++++ Material for the task
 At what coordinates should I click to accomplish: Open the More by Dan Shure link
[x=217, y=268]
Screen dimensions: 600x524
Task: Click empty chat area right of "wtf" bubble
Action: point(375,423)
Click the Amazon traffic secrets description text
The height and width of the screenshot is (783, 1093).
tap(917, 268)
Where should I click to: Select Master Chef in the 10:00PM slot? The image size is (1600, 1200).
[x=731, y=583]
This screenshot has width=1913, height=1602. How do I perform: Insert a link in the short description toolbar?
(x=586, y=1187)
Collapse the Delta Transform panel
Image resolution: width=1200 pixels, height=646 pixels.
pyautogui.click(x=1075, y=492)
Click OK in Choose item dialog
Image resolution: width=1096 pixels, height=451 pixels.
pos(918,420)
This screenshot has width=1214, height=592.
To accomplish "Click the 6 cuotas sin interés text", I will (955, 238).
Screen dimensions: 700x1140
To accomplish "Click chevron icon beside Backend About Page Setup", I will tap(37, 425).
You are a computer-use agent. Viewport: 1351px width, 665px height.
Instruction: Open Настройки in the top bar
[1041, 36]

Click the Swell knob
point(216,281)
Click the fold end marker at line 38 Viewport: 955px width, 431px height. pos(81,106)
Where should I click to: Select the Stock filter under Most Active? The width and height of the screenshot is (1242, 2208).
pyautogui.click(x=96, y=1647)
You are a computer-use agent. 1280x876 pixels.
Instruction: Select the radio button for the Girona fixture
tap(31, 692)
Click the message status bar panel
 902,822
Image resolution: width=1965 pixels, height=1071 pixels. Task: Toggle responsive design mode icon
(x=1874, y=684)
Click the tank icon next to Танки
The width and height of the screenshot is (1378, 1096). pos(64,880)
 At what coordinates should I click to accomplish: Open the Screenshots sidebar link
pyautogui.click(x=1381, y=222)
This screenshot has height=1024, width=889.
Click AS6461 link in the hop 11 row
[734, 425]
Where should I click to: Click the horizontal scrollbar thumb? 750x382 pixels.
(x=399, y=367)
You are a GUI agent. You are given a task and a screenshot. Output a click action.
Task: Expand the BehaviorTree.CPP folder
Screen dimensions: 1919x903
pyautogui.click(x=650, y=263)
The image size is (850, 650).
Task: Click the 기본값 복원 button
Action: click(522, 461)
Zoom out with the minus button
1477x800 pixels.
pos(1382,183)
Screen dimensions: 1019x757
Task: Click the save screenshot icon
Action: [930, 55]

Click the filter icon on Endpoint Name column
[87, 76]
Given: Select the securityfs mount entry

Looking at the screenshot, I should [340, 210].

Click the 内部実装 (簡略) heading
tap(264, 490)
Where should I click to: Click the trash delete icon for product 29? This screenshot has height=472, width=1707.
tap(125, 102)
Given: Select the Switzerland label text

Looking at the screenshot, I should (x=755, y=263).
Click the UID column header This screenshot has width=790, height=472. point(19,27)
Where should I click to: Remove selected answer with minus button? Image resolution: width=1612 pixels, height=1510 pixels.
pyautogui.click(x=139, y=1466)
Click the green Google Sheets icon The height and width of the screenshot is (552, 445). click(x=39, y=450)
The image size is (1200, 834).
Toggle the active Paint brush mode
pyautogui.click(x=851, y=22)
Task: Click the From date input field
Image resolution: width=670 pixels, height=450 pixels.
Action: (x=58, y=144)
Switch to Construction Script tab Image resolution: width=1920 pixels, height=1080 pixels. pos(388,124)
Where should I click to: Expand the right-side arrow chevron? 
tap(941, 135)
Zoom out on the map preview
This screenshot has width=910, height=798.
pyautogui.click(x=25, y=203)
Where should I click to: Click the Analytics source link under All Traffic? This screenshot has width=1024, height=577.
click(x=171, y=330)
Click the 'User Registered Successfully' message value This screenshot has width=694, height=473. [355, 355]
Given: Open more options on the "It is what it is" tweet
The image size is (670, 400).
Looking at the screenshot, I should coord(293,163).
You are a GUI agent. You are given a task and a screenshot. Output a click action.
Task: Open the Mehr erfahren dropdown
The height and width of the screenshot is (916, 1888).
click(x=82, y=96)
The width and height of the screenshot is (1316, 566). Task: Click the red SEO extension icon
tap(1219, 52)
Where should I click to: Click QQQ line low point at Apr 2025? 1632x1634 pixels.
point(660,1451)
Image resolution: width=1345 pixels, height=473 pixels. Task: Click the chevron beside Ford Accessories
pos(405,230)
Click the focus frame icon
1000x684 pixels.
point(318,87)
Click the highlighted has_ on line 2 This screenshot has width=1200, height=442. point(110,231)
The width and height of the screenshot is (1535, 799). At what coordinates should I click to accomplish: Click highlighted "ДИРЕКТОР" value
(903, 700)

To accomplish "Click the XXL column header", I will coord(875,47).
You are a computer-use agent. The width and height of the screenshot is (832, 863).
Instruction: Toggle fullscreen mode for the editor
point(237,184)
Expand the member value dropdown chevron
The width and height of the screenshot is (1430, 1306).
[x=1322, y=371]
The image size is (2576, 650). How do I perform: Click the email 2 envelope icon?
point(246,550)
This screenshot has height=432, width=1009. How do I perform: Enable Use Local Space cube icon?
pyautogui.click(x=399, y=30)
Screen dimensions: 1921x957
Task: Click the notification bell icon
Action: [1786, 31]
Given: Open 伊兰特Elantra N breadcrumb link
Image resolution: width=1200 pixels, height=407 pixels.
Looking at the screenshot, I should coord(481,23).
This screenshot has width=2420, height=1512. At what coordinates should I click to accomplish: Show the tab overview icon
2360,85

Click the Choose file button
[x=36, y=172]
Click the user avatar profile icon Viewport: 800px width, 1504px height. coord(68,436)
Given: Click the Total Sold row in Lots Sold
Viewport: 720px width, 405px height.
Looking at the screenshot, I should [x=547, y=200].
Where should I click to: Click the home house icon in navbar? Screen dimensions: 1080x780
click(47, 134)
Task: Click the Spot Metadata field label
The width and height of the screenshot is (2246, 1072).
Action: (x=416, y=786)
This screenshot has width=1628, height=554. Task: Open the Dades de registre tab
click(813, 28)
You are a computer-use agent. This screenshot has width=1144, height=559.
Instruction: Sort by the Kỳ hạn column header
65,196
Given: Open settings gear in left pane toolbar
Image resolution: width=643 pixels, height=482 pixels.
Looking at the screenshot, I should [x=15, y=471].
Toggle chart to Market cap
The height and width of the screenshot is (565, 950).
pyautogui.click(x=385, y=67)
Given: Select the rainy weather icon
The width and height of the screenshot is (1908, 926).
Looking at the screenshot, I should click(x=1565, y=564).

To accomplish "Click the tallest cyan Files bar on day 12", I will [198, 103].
++++++++
#### What is required:
When you output the entries, keep every word exactly as it stands.

#### Task result:
 At what coordinates should I click to accomplish: Open the More by Dan Shure link
[x=217, y=268]
Screen dimensions: 600x524
Task: Click empty chat area right of "wtf" bubble
Action: point(375,423)
Click the Amazon traffic secrets description text
The height and width of the screenshot is (783, 1093).
tap(917, 268)
Where should I click to: Select Master Chef in the 10:00PM slot? The image size is (1600, 1200).
[x=731, y=583]
This screenshot has width=1913, height=1602. How do I perform: Insert a link in the short description toolbar?
(x=586, y=1187)
Collapse the Delta Transform panel
Image resolution: width=1200 pixels, height=646 pixels.
pyautogui.click(x=1075, y=492)
Click OK in Choose item dialog
Image resolution: width=1096 pixels, height=451 pixels.
pos(918,420)
This screenshot has width=1214, height=592.
To accomplish "Click the 6 cuotas sin interés text", I will (955, 238).
Screen dimensions: 700x1140
To accomplish "Click chevron icon beside Backend About Page Setup", I will tap(37, 425).
You are a computer-use agent. Viewport: 1351px width, 665px height.
Instruction: Open Настройки in the top bar
[1041, 36]

Click the Swell knob
point(216,281)
Click the fold end marker at line 38 Viewport: 955px width, 431px height. pos(81,106)
Where should I click to: Select the Stock filter under Most Active? The width and height of the screenshot is (1242, 2208).
pyautogui.click(x=96, y=1647)
You are a computer-use agent. 1280x876 pixels.
Instruction: Select the radio button for the Girona fixture
tap(31, 692)
Click the message status bar panel
 902,822
Image resolution: width=1965 pixels, height=1071 pixels. Task: Toggle responsive design mode icon
(x=1874, y=684)
Click the tank icon next to Танки
The width and height of the screenshot is (1378, 1096). pos(64,880)
 At what coordinates should I click to accomplish: Open the Screenshots sidebar link
pyautogui.click(x=1381, y=222)
This screenshot has height=1024, width=889.
Click AS6461 link in the hop 11 row
[734, 425]
Where should I click to: Click the horizontal scrollbar thumb? 750x382 pixels.
(x=399, y=367)
You are a GUI agent. You are given a task and a screenshot. Output a click action.
Task: Expand the BehaviorTree.CPP folder
Screen dimensions: 1919x903
pyautogui.click(x=650, y=263)
The image size is (850, 650).
Task: Click the 기본값 복원 button
Action: click(522, 461)
Zoom out with the minus button
1477x800 pixels.
pos(1382,183)
Screen dimensions: 1019x757
Task: Click the save screenshot icon
Action: [930, 55]

Click the filter icon on Endpoint Name column
[87, 76]
Given: Select the securityfs mount entry

Looking at the screenshot, I should [340, 210].

Click the 内部実装 (簡略) heading
tap(264, 490)
Where should I click to: Click the trash delete icon for product 29? This screenshot has height=472, width=1707.
tap(125, 102)
Given: Select the Switzerland label text

Looking at the screenshot, I should (x=755, y=263).
Click the UID column header This screenshot has width=790, height=472. point(19,27)
Where should I click to: Remove selected answer with minus button? Image resolution: width=1612 pixels, height=1510 pixels.
pyautogui.click(x=139, y=1466)
Click the green Google Sheets icon The height and width of the screenshot is (552, 445). click(x=39, y=450)
The image size is (1200, 834).
Toggle the active Paint brush mode
pyautogui.click(x=851, y=22)
Task: Click the From date input field
Image resolution: width=670 pixels, height=450 pixels.
Action: (x=58, y=144)
Switch to Construction Script tab Image resolution: width=1920 pixels, height=1080 pixels. pos(388,124)
Where should I click to: Expand the right-side arrow chevron? 
tap(941, 135)
Zoom out on the map preview
This screenshot has width=910, height=798.
pyautogui.click(x=25, y=203)
Where should I click to: Click the Analytics source link under All Traffic? This screenshot has width=1024, height=577.
click(x=171, y=330)
Click the 'User Registered Successfully' message value This screenshot has width=694, height=473. [355, 355]
Given: Open more options on the "It is what it is" tweet
The image size is (670, 400).
Looking at the screenshot, I should coord(293,163).
You are a GUI agent. You are given a task and a screenshot. Output a click action.
Task: Open the Mehr erfahren dropdown
The height and width of the screenshot is (916, 1888).
click(x=82, y=96)
The width and height of the screenshot is (1316, 566). Task: Click the red SEO extension icon
tap(1219, 52)
Where should I click to: Click QQQ line low point at Apr 2025? 1632x1634 pixels.
point(660,1451)
Image resolution: width=1345 pixels, height=473 pixels. Task: Click the chevron beside Ford Accessories
pos(405,230)
Click the focus frame icon
1000x684 pixels.
point(318,87)
Click the highlighted has_ on line 2 This screenshot has width=1200, height=442. point(110,231)
The width and height of the screenshot is (1535, 799). At what coordinates should I click to accomplish: Click highlighted "ДИРЕКТОР" value
(903, 700)

To accomplish "Click the XXL column header", I will coord(875,47).
You are a computer-use agent. The width and height of the screenshot is (832, 863).
Instruction: Toggle fullscreen mode for the editor
point(237,184)
Expand the member value dropdown chevron
The width and height of the screenshot is (1430, 1306).
[x=1322, y=371]
The image size is (2576, 650). How do I perform: Click the email 2 envelope icon?
point(246,550)
This screenshot has height=432, width=1009. How do I perform: Enable Use Local Space cube icon?
pyautogui.click(x=399, y=30)
Screen dimensions: 1921x957
Task: Click the notification bell icon
Action: [1786, 31]
Given: Open 伊兰特Elantra N breadcrumb link
Image resolution: width=1200 pixels, height=407 pixels.
Looking at the screenshot, I should coord(481,23).
This screenshot has width=2420, height=1512. At what coordinates should I click to accomplish: Show the tab overview icon
2360,85

Click the Choose file button
[x=36, y=172]
Click the user avatar profile icon Viewport: 800px width, 1504px height. coord(68,436)
Given: Click the Total Sold row in Lots Sold
Viewport: 720px width, 405px height.
Looking at the screenshot, I should [x=547, y=200].
Where should I click to: Click the home house icon in navbar? Screen dimensions: 1080x780
click(47, 134)
Task: Click the Spot Metadata field label
The width and height of the screenshot is (2246, 1072).
Action: (x=416, y=786)
This screenshot has width=1628, height=554. Task: Open the Dades de registre tab
click(813, 28)
You are a computer-use agent. This screenshot has width=1144, height=559.
Instruction: Sort by the Kỳ hạn column header
65,196
Given: Open settings gear in left pane toolbar
Image resolution: width=643 pixels, height=482 pixels.
Looking at the screenshot, I should [x=15, y=471].
Toggle chart to Market cap
The height and width of the screenshot is (565, 950).
pyautogui.click(x=385, y=67)
Given: Select the rainy weather icon
The width and height of the screenshot is (1908, 926).
Looking at the screenshot, I should click(x=1565, y=564).

To accomplish "Click the tallest cyan Files bar on day 12", I will [198, 103].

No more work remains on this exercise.